# VMG--by feel or by GPS?



## jnorten (Aug 18, 2009)

During a typical weekly around the buoys race, does VMG info from a GPS offer significant advantage compared to deciding the preferred tack "by feel"?

Last week, we didn't have VMG info. The weather was clear--we saw the weather mark. We could see how the start/finish line was oriented relative to the wind and the weather mark. And, "by feel" we decided which tack would be preferred as we started and sailed to the weather mark.

So, what are the pros and cons of trusting the VMG versus doing it "by feel"?


----------



## PaulinVictoria (Aug 23, 2009)

VMG via GPS gives you accurate, empirical data. What it can't do is see where the puffs on the water are, where that little river of current will give you a boost etc., that's where the feel comes in. Combine the two whenever possible.


----------



## Cap'n Russ (Jul 15, 2013)

I've raced on several boats where the skipper/helmsman was buried in his iPad and failed to hold the preferred course so we lost any "advantage" we were getting from the GPS data. During one race, rain forced the skipper to stow the iPad and we actually did better without it. Lesson here is to have the navigator/tactician reference the plotter and the helmsman sail the given course and observe the wind/current interactions. It's gotta be a good balance of the two to be successful.


----------



## CalebD (Jan 11, 2008)

Before GPS people always raced "by feel". 
I agree that a good balance between the two is probably best.
Some are over reliant on GPS.


----------



## emc_ret (Jun 24, 2014)

A basic rule of thumb for sailboat racing is to "sail the longer tack first". This could be restated as "sail the tack on which your boat is pointed closer to the mark". Your VMG will be higher when you are on the tack which points closer to the mark. Higher VMG is a result of choosing the correct tack.

Where VMG read from GPS is useful is in the pinch / foot discussion going upwind. It is easy to look at VMG and then pinch or foot and look at VMG again to see if the change in mode increases VMG.


----------

■ **To do**:
(a) Can you copy, word for word, the part of the VMG forum thread that opens with the words containing "Last week, we" and closes with "(Aug 23, 2009)"?
(b) In the records, can you rewrite the part that opens with the line containing "pack word (105, 528)" and closes with the end of the records, putting "display" in place of "screen" and leaving everything else unchanged?

■ **Material shown**:
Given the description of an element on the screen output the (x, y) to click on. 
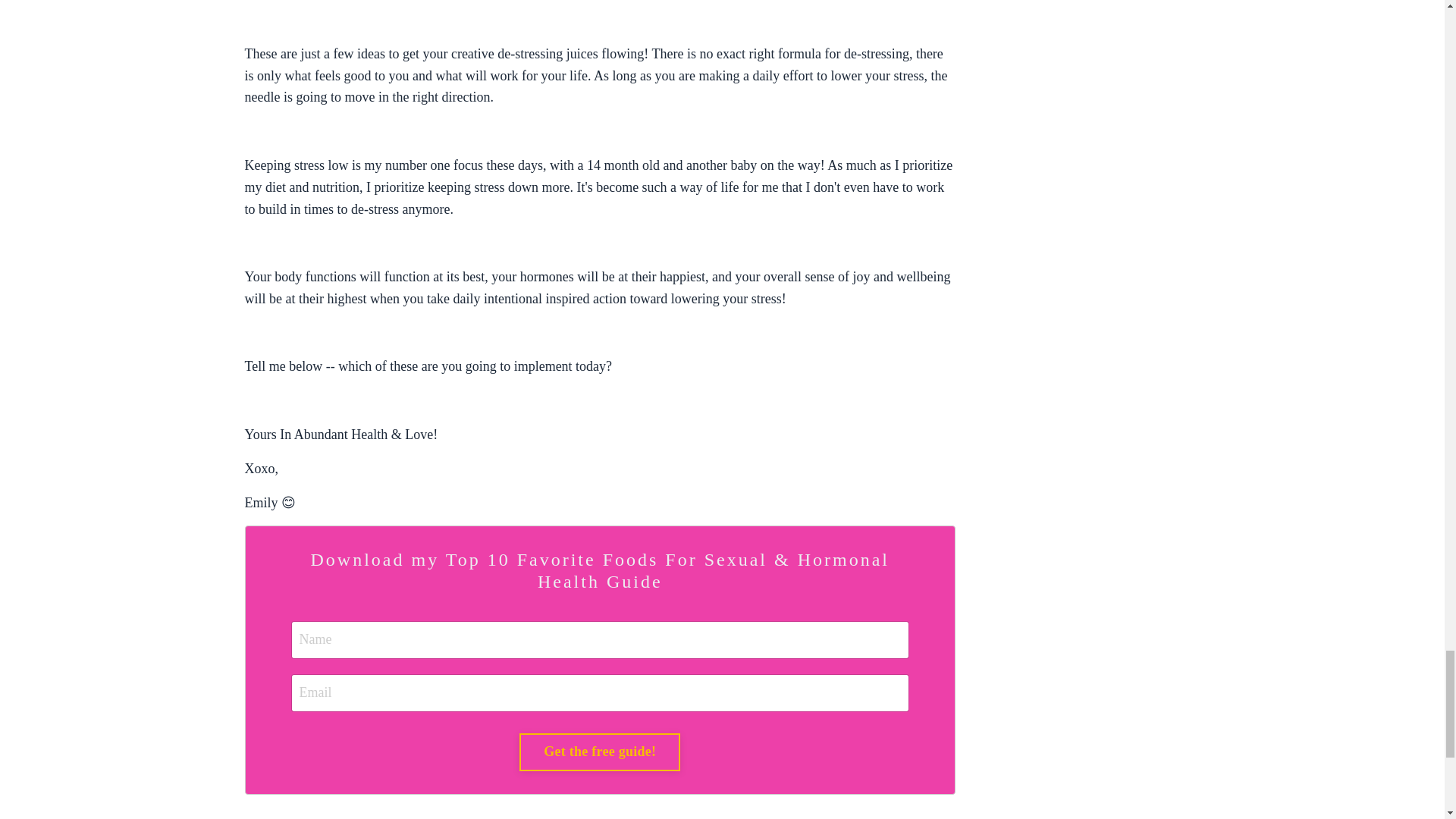
Get the free guide! (599, 752)
Get the free guide! (599, 752)
Given the description of an element on the screen output the (x, y) to click on. 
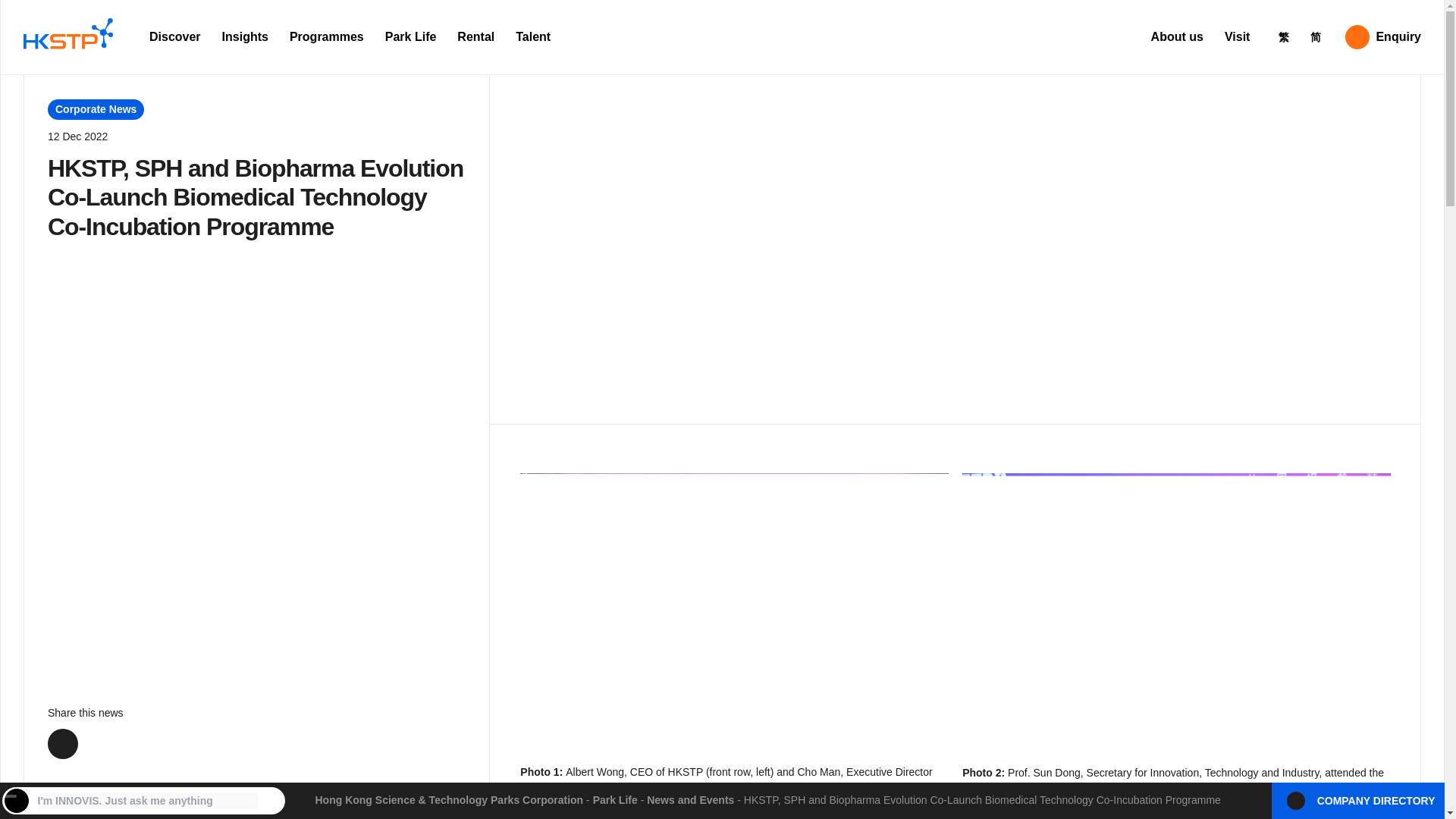
Programmes (326, 37)
Discover (174, 37)
Park Life (410, 37)
News and Events (689, 799)
Insights (245, 37)
Park Life (614, 799)
Given the description of an element on the screen output the (x, y) to click on. 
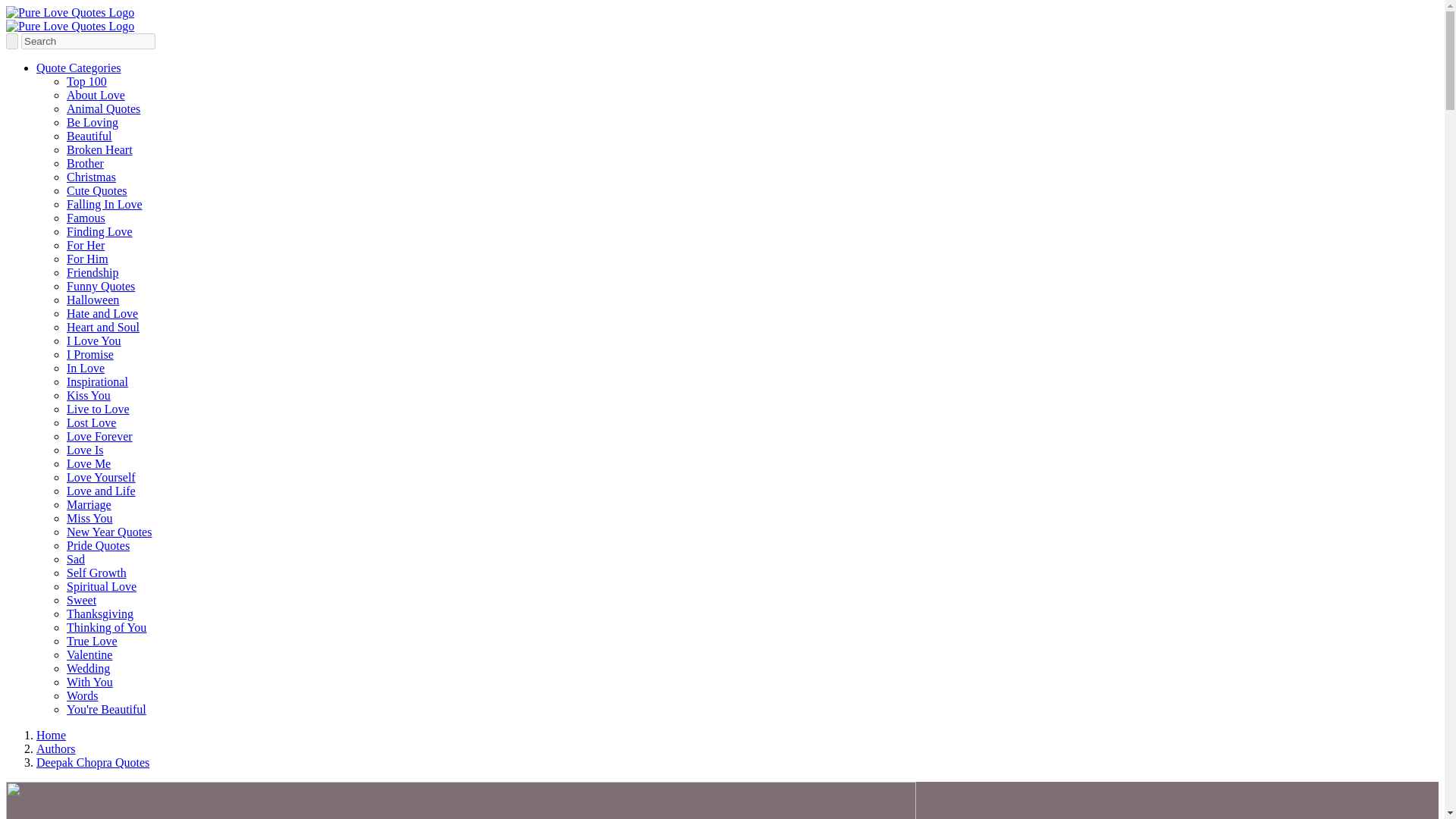
Finding Love (99, 231)
Live to Love (97, 408)
Halloween (92, 299)
Christmas (91, 176)
I Love You (93, 340)
Quote Categories (78, 67)
Miss You (89, 517)
Hate and Love (102, 313)
Heart and Soul (102, 327)
Brother (84, 163)
In Love (85, 367)
I Promise (89, 354)
Love and Life (100, 490)
Funny Quotes (100, 286)
Friendship (91, 272)
Given the description of an element on the screen output the (x, y) to click on. 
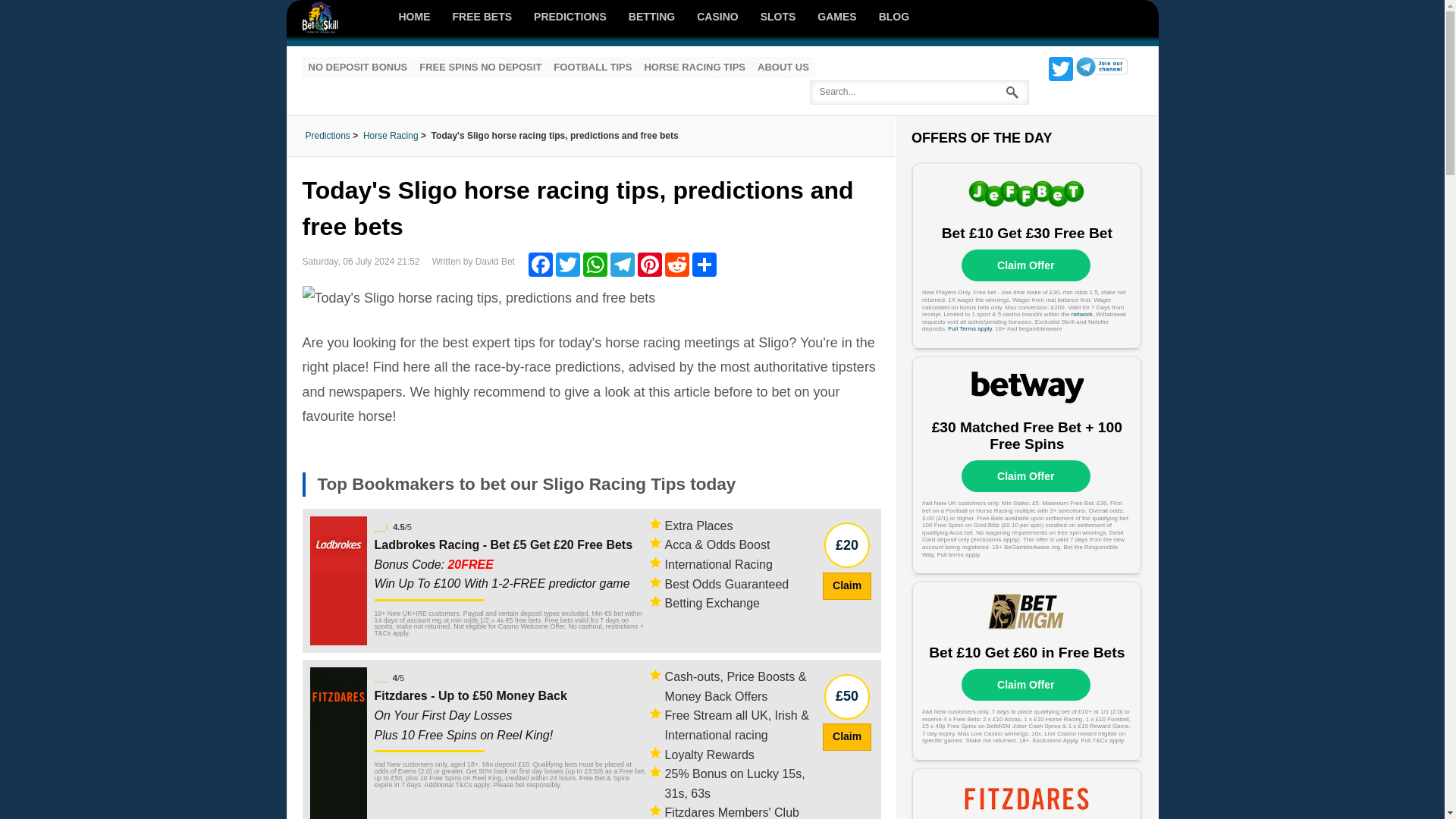
Betting (651, 17)
BLOG (893, 17)
Search... (919, 92)
Home (415, 17)
PREDICTIONS (569, 17)
BetAndSkill (333, 17)
GAMES (836, 17)
BETTING (651, 17)
Free Bets (481, 17)
CASINO (717, 17)
NO DEPOSIT BONUS (357, 66)
SLOTS (778, 17)
HOME (415, 17)
Predictions (569, 17)
FREE BETS (481, 17)
Given the description of an element on the screen output the (x, y) to click on. 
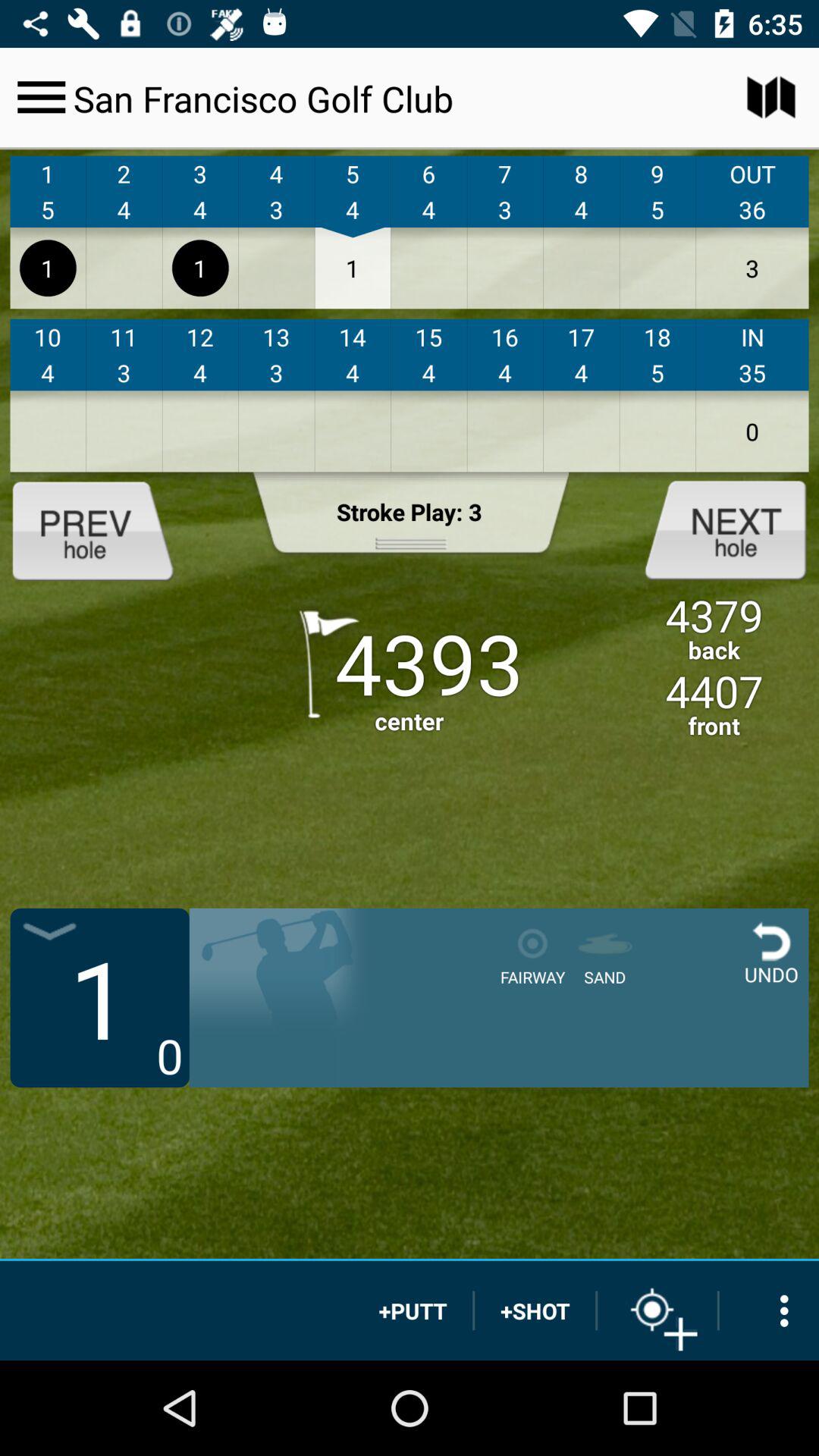
pack word (105, 528)
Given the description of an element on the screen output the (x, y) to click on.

■ **Expected answers**:
(a)
Last week, we didn't have VMG info. The weather was clear--we saw the weather mark. We could see how the start/finish line was oriented relative to the wind and the weather mark. And, "by feel" we decided which tack would be preferred as we started and sailed to the weather mark.

So, what are the pros and cons of trusting the VMG versus doing it "by feel"?


----------



## PaulinVictoria (Aug 23, 2009)

(b)
pack word (105, 528)
Given the description of an element on the display output the (x, y) to click on.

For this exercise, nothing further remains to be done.